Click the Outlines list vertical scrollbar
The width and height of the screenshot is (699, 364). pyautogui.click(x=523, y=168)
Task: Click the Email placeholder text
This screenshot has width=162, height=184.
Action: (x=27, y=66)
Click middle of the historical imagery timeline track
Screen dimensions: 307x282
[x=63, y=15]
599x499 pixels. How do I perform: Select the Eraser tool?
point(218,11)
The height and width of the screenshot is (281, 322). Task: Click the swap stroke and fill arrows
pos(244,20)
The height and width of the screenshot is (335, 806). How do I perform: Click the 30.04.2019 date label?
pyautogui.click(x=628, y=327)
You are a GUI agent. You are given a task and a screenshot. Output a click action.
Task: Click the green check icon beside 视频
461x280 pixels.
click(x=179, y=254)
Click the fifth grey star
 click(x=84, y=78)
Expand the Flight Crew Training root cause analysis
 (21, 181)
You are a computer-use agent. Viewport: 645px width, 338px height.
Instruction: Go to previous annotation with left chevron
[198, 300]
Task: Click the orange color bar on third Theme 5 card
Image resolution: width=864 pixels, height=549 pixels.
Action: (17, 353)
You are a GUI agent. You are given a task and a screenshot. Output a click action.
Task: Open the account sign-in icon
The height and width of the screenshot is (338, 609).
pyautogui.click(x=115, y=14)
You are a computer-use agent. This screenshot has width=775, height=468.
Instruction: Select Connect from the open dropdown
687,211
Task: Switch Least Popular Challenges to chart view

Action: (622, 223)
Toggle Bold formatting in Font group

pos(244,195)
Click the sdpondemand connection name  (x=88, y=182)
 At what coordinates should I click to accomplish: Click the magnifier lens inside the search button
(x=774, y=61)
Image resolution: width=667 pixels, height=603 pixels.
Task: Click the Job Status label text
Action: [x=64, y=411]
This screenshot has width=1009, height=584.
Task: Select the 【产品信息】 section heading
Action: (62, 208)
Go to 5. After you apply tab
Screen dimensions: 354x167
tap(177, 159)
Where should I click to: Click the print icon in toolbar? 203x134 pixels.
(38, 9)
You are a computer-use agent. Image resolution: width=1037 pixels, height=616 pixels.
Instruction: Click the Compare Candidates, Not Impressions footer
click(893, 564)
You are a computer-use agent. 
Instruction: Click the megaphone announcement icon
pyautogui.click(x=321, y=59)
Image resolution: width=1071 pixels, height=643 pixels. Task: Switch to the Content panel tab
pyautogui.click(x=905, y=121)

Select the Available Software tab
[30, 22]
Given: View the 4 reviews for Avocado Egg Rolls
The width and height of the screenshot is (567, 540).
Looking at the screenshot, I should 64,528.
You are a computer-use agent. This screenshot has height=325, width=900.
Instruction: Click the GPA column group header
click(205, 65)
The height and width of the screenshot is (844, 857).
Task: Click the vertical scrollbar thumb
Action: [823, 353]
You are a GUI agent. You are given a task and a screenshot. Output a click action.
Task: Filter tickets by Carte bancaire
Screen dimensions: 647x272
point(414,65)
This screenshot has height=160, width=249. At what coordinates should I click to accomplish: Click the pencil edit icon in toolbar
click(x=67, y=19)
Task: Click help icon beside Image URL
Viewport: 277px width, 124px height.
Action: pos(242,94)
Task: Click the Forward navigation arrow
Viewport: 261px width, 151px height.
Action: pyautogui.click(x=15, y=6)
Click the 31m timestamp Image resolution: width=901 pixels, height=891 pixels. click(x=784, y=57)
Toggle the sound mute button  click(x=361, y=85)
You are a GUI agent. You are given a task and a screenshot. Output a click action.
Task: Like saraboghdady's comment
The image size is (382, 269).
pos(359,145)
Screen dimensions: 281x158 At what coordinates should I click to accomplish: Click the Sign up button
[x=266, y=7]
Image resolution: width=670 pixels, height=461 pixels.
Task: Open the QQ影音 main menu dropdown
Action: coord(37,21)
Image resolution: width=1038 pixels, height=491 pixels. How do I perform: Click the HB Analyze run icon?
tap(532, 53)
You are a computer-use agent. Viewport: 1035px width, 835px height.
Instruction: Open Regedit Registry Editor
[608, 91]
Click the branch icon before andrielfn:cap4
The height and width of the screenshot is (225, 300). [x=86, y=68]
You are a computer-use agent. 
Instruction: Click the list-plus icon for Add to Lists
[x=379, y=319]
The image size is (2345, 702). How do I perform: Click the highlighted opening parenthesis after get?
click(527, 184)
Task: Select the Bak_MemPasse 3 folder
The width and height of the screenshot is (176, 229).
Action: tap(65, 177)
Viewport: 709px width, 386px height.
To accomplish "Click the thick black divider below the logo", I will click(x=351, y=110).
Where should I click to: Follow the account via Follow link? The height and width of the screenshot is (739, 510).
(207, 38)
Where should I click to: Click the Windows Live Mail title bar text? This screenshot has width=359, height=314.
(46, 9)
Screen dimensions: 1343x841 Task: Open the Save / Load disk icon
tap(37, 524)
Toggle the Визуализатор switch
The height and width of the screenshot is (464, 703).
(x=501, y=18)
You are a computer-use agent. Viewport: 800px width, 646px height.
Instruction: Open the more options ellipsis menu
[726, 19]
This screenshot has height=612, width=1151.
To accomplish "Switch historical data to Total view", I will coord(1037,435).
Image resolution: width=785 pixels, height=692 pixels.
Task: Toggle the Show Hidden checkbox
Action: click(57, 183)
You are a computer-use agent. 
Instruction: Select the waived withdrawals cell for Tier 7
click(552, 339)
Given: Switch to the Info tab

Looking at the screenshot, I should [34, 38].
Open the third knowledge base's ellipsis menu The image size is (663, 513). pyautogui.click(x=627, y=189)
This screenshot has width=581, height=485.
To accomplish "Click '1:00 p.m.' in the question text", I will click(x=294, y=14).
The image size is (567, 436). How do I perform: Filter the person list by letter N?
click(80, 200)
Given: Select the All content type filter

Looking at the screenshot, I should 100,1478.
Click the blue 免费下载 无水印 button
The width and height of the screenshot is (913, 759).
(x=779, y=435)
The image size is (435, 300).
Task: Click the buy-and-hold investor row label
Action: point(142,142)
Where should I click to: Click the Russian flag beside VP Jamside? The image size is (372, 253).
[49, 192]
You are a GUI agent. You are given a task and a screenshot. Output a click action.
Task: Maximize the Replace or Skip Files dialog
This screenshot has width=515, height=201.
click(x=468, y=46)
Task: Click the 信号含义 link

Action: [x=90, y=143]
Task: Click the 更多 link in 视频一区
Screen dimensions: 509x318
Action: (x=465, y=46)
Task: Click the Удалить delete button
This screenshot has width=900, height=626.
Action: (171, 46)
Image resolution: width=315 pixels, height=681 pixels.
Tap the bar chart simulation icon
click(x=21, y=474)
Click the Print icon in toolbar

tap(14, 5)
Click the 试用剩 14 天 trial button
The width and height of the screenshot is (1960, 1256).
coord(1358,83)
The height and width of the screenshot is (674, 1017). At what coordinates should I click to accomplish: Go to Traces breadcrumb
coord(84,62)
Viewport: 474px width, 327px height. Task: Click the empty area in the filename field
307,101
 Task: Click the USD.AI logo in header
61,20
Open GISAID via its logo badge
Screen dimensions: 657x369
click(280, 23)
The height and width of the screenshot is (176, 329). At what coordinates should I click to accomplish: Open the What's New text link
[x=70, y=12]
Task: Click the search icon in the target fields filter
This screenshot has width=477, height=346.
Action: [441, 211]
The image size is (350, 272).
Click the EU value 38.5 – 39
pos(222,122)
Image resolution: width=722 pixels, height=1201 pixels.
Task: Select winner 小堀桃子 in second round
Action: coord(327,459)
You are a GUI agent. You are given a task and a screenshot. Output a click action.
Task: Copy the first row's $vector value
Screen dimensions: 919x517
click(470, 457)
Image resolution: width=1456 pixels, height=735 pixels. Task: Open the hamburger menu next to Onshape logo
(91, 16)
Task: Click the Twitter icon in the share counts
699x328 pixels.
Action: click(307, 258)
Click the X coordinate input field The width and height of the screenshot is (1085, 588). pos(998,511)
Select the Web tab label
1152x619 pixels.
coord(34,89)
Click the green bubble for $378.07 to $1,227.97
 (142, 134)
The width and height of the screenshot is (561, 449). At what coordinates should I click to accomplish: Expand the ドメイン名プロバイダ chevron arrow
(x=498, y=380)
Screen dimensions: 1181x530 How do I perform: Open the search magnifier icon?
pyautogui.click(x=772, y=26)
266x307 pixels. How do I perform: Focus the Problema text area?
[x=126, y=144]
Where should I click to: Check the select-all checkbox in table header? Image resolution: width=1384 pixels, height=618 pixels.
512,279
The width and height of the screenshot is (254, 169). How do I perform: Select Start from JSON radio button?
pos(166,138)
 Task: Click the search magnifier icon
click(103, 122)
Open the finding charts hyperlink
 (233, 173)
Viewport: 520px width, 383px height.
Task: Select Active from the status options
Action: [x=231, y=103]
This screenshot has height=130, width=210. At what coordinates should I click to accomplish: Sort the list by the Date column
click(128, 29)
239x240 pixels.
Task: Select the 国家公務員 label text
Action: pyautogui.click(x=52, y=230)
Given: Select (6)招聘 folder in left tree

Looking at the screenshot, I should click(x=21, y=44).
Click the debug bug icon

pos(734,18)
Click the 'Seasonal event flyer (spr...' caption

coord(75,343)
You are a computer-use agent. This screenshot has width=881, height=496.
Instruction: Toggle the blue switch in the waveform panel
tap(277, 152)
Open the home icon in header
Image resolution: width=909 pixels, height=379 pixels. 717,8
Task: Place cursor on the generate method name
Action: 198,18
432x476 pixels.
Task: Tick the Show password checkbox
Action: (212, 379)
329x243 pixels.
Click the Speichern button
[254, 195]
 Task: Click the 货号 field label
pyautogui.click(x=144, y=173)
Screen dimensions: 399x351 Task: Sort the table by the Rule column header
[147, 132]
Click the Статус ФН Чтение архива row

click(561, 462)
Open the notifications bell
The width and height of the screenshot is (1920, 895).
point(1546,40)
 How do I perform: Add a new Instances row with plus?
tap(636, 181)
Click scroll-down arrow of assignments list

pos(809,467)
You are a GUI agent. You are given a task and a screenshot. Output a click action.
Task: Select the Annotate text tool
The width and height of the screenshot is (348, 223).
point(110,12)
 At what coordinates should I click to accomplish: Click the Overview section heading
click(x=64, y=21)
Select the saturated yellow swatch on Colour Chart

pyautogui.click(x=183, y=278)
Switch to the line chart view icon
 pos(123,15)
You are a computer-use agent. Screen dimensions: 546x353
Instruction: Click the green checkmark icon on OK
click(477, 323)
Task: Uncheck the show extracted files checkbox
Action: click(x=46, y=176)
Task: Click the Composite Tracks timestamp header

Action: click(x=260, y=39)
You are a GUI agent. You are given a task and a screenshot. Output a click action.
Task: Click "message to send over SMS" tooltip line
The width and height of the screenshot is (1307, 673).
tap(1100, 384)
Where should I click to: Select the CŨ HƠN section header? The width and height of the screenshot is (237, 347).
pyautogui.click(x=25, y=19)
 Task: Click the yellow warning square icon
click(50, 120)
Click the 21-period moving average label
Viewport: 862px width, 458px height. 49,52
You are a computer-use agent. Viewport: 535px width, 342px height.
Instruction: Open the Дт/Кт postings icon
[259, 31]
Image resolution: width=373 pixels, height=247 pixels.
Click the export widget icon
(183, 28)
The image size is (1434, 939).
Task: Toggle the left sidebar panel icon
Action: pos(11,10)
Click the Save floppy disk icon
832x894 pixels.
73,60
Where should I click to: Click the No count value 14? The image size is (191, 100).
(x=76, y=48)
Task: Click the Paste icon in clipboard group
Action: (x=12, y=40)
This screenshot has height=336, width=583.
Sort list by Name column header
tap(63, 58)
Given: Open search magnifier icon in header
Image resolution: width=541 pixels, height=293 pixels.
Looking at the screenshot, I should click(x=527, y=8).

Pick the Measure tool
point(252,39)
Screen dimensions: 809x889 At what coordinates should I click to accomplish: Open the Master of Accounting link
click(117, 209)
——
- _Your objective_: What you return must be an exact retyping of the lines above starting at the line with "832x894 pixels." and ending at the line with "Given: Open search magnifier icon in header", and nothing besides.

- _Task solution_:
832x894 pixels.
73,60
Where should I click to: Click the No count value 14? The image size is (191, 100).
(x=76, y=48)
Task: Click the Paste icon in clipboard group
Action: (x=12, y=40)
This screenshot has height=336, width=583.
Sort list by Name column header
tap(63, 58)
Given: Open search magnifier icon in header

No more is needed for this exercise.